The ship is powered by a single MAK Caterpillar 6M43C diesel engine turning one shaft creating 5,400 kW. The vessel is equipped with three auxiliary engines/generators of 395 kW each and one bow thruster of 500 kW. Sedna Desgagnés has a maximum speed of 15.5 kn and has a consumption of 23 MT of IFO 380 fuel per day.

Sedna Desgagnés has a monohull that is strengthened to carry shipping containers has capacity for 665 TEU and 15953 m3 of dry goods. The vessel has three cargo holds and two cranes each capable of lifting 180 MT but can be twinned for a total lifting capability of 360 MT. The vessel is rated as DNV-GL - 100A5 E3, equivalent to Lloyd's 100A1 Ice Class 1A.

==Construction and career==
The ship's keel was laid down on 16 November 2007 at Qingshan Shipyard in Wuhan, China with the yard number 20060304. The vessel was launched on 12 May 2008 and completed on 23 February 2009. When completed the vessel was named Beluga Festivity. That year, the vessel was renamed Sedna Desgagnés, registered in Quebec City, Quebec, Canada with the IMO number 9402093, call sign CYQE and MMSI number 314296000. (Note: Equasis has the vessel registered in Barbados with the call sign 8PVW.) The ship entered service in 2009.

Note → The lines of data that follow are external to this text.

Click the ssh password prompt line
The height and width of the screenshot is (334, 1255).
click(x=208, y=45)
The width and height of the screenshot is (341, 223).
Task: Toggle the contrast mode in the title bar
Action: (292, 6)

Sedna Desgagnés ran aground in the St. Lawrence Seaway, near Prescott, Ontario, on 14 October 2012. Carrying a cargo of pig iron, the cargo had to be shifted to a lighter before the vessel could be freed by two tugs on 20 October.

The television series High Arctic Haulers followed the vessel as she made the annual deliveries of supplies to a series of communities in Canada's Arctic Archipelago, during the short shipping season.

In June 2021, Sedna Desgagnés performed the first voyage of a new container feeder service between the ports of Montreal, Quebec and Hamilton, Ontario.